Seminarium i datorlingvistik

  • Datum: –15.00
  • Plats: Engelska parken Rum: 9-3042
  • Föreläsare: Gong Zhengxian
  • Kontaktperson: Ali Basirat
  • Seminarium

Integrating Discourse Information into Neural Machine Translation

As the quality of Machine Translation(MT) improves, research on integrating discourse information in MT becomes more viable. As we all know, some research work focusing on context-dependent phenomena, such as co-reference, word sense disambiguation and lexical cohesion, really have the capability of improving the performance of MT. Does it mean only these kinds of information do discourse-level structure contribute to MT? And with the development of Neural Machine translation(NMT), how to effectively integrate discourse-level information to NMT?

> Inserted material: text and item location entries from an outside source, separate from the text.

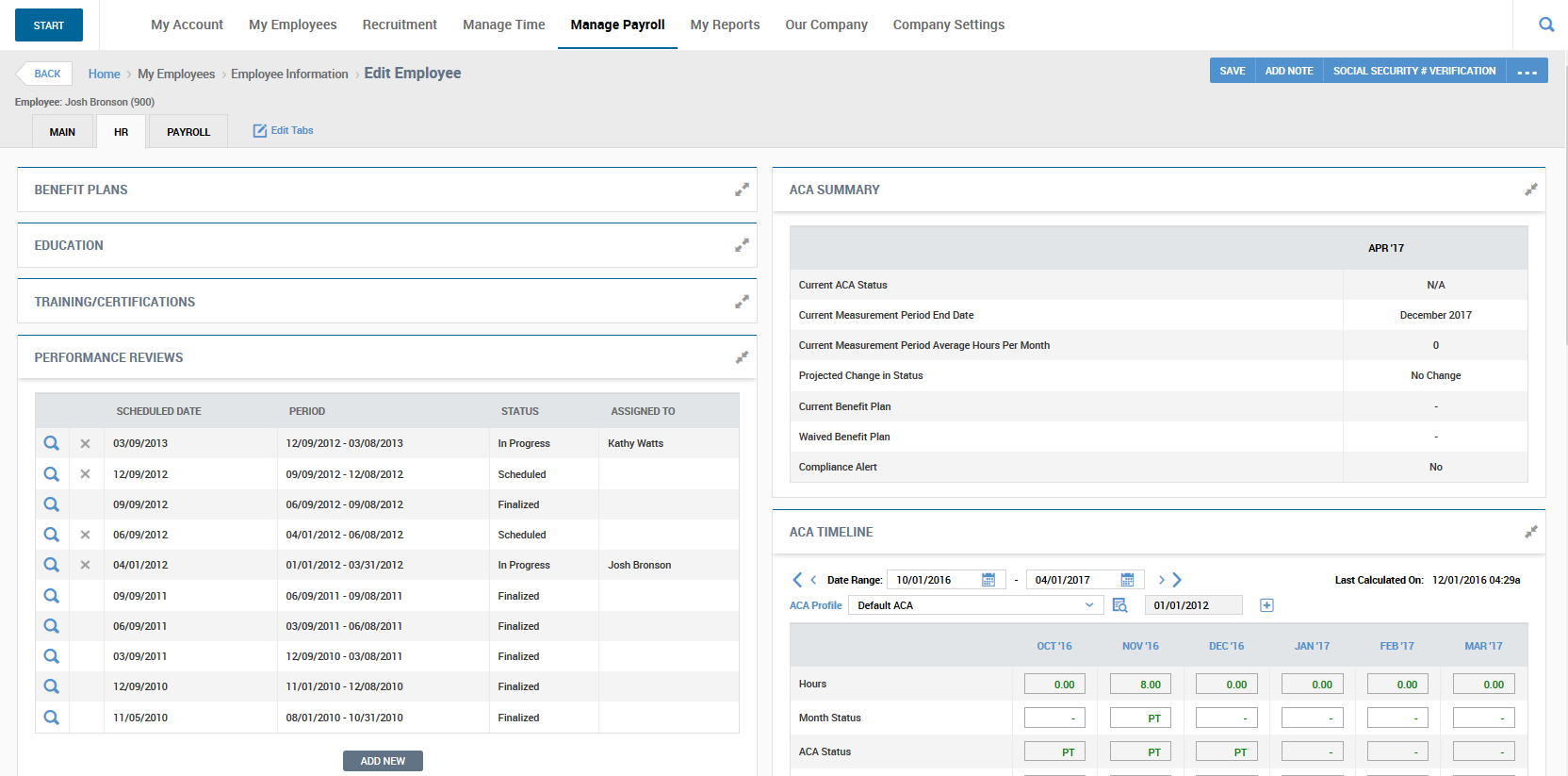Expand the Education panel

(x=742, y=245)
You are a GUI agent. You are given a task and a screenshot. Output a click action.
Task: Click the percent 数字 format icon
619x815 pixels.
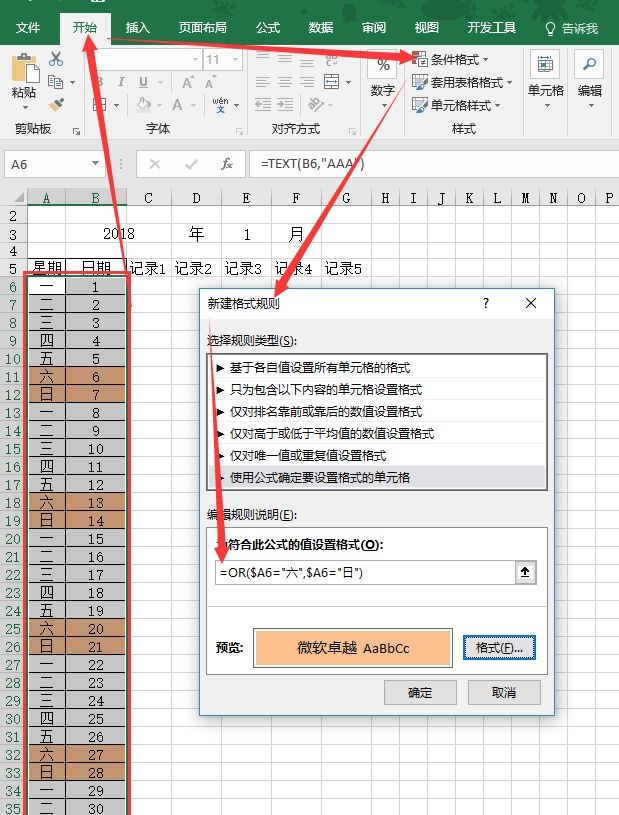(382, 68)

In this seminar, I first present four kinds of popular discourse structures, then review some typical papers related to discourse-level MT. And from this part, we can find only limited theories about discourse structure have been applied to MT systems. Second, I introduce some popular NMT systems which can integrate discourse-level information, such as memory-based NMT and multi-model NMT. Finally, I talk with Theme-Rheme theory which originated from Systemic Functional Linguistics. I give some interesting examples, coming from the papers related to Second Language Teaching, to show the importance of studying Theme-Rheme difference between Chinese-English translation. And I found it’s a really challenging work to deal with the thematic divergence between Chinese and English based on my initial experiment running on an MT evaluation dataset. Currently, my Chinese team has constructed a small size Chinese Theme-Rheme corpus, and I can automatically identify theme part from English sentence, but how to integrate this discourse-level useful information into NMT system needs further research.